This is certainly the view of Stanley Gibbons (Guernsey) Ltd., one of the world’s largest stamp dealers, who recently sent me an email offering guaranteed return contracts on a basket of rarities stamps. According to Adrian Roose, a director of Stanley Gibbons, “The actual returns which will be achieved are expected to exceed the minimum returns based on the quality and rarity of items included within investment contracts and backed up by a 50 year history of long term price appreciation in the rare stamp market averaging 9.5% per annum.” (The returns, in British pounds, on the guaranteed contracts offered by Stanley Gibbons vary according to the duration of the contact as follows: 4% per annum for four years, 5% per annum for five years, and 6% per annum for 10 years.)

Readers should not assume that I have mentioned stamp guaranteed return contracts as an investment because I will receive a commission from Stanley Gibbons for any clients I introduce to them, or because I recommend stamps as an investment. I have not invested in stamps and do not intend to do so. The reason I have mentioned stamps as an investment is because they show clearly the depreciating value and erosion in the purchasing power of paper money over the last 50 years or so. Moreover, not since I started out in the glorious business of investments in 1970 have I seen so much conviction among investors that all asset prices will continue to increase in value based on “excessive liquidity” and “money printing”.

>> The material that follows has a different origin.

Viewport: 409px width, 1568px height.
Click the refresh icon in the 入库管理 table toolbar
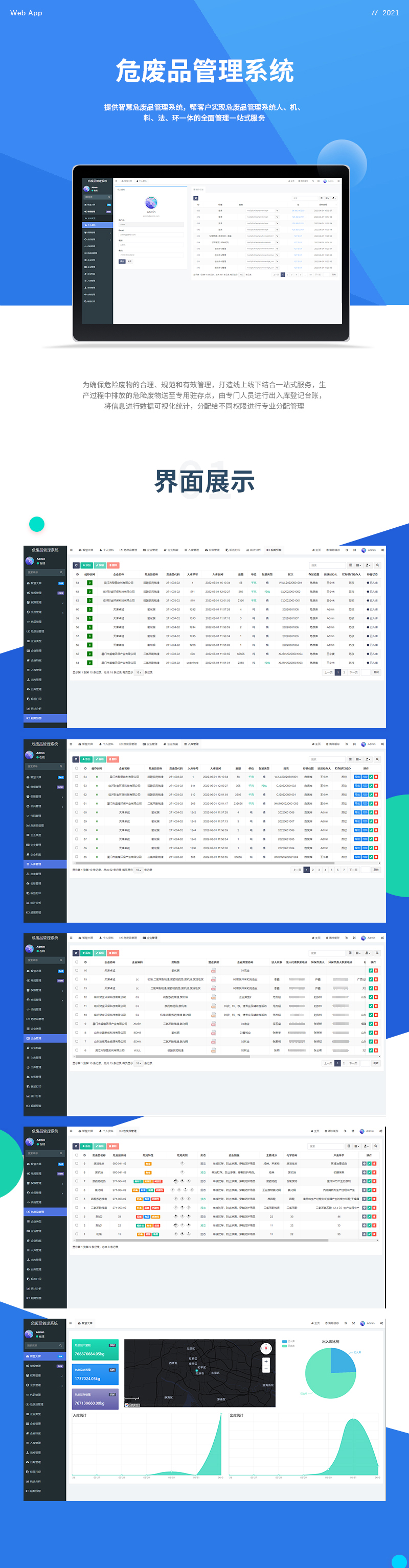[76, 759]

Let me explain. To date, I have experienced four investment manias of epic proportions. By “epic proportions” I mean investment bubbles that, when they burst, caused serious economic pains to either an important sector of the economy, a whole country or an entire region. Those four investment manias were the parabolic increase, between 1970 and 1980, in the prices of precious metals, oil, mining and energy-related equities, as well as the Kuwaiti stock market, whose market capitalization in 1980 exceeded that of Germany.

The second “big” investment mania surrounded Japanese equities and real estate, and Taiwanese equities, in the late 1980s. It culminated in Japanese stocks commanding a larger market value than the combined values of the U.S., British, and German stock markets. At the same time, the trading volume in Taiwan frequently exceeded the daily turnover on the New York Stock Exchange! Then, in the 1990s, we had several rolling investment manias in the emerging markets, which ended with the devastating Asian crisis of 1997, and the Russian crisis and LTCM in 1998. In the 4th and last great investment mania, the object of speculation was the TMT sector on a worldwide scale and we all know very well how that ended.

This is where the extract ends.